Sunshine and thrills return to Arizona spring training

MESA, Ariz. — This was more like it. Sunshine, a great leaping catch, excellent pitching, and nearly 2,000 extremely partisan and extremely noisy fans.

True, there was only one run scored — and it wasn’t by the A’s — but let’s not get too picky.

Maybe the change had something to do with the arrival of Daylight Savings Time, not that here in Arizona the idea would ever have a chance of going into effect. Or maybe it’s the undeniable fact that the baseball regular season is only two weeks away.

Whatever, on Sunday in a Chicago White Sox 1-0 win over the A’s (Matt Reynolds led off the eighth with a home run) there was a complete difference in atmosphere, attendance and weather compared with 24 hours earlier and 10 miles away at Saturday’s Giants-Indians game in Scottsdale.

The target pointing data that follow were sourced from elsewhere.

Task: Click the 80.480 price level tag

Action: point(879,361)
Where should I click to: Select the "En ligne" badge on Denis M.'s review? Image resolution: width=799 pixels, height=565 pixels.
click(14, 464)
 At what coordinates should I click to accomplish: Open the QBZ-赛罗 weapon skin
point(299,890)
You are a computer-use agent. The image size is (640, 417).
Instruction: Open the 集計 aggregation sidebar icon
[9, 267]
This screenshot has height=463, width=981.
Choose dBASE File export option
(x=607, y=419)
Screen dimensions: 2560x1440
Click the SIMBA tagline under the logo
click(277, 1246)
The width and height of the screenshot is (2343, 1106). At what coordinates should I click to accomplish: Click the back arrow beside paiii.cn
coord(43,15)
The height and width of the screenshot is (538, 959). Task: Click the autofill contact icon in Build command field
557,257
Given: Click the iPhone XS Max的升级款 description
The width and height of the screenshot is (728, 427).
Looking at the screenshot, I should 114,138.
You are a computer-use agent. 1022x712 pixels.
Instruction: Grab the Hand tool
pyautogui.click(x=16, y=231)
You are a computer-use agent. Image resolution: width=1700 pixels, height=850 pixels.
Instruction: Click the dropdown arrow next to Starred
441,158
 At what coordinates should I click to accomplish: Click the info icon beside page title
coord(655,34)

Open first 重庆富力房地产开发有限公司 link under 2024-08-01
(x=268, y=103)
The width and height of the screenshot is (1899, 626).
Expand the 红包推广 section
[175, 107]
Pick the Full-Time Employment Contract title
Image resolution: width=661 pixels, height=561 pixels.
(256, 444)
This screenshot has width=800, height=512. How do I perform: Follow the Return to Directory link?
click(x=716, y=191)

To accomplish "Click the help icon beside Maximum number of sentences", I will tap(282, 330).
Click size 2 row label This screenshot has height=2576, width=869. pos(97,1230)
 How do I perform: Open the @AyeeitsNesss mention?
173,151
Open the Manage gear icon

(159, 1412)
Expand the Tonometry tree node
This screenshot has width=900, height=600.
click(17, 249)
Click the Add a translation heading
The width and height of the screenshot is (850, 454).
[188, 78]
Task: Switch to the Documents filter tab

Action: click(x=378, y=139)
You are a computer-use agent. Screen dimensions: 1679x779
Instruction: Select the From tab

Suddenly it felt like spring training. Suddenly it felt like we should care once more.

Every city in the desert, Phoenix, Tempe, Goodyear, Scottsdale, has different policies regarding the response to Covid-19. And yes, Hohokam Stadium is marginally larger than Scottsdale Stadium.

And yes, A’s fans are more vocal than Giants fans, who the late Robin Williams — seen occasionally at what now is Oracle Park — said paid more attention to what was on their cell phones than what was on the ball field.

An announcement from A’s headquarters in Oakland on Sunday morning said the franchise would accept payment for season-ticket suites in Bitcoin. By late afternoon, the only thing A’s fans were willing to buy was a run.

Oakland was limited to two hits, a single in the second by Stephen Piscotty and then finally another single in the eighth by Tyler Soderstrom, the No. 1 draft pick last year.

Hard to win a game when you don’t score, but Oakland manager Bob Melvin was more excited by the positive — the performance of starter Frankie Montas — than the negative.

He and everyone else were thrilled by the way the A’s Buddy Reed soared above the center field fence in the fourth to steal an apparent home run from the American League MVP, Jose Abreu.

There’s an advertising sign at Hohokam just to the right of center, white on blue, that reads,”Baseballism, bet you can’t say it five times fast.”  Especially wearing the mask that is mandatory. You can’t even get on the elevator to the press box without a face covering.

What the A’s haven’t been able to do is get deep into the postseason. A full complement of healthy pitchers may be the step needed to get them there. So what Frankie Montas did Sunday on the mound arguably was more significant than what Oakland batters couldn’t do at the plate.

Montas had a late beginning to spring training because he had been stricken with Covid-19. Although not ready for camp until a week ago, he pitched well Sunday in his first start, shutting out the White Sox for three innings — that’s quite a distance when you haven’t pitched. He struck out two, including Abreu, and reached 99 mph with his sinker.

What sunk the A’s in the exhibition on Sunday, of course, is that their batters were even less effective against Chicago than Chicago batters were against Montas.

Still, you win or lose on pitching, say the experts — hey, didn’t the Yankees pay $324 million to Gerrit Cole? — so the pennant race in effect is an arms race. The more the better.

Said Melvin, “Velo was there,” alluding to Montas’ velocity, “breaking stuff was there. After a slow start getting here, it was nice to see.”

So was a game in the sunshine and with just enough boisterous A’s fans to remind us of spring training as we once knew it.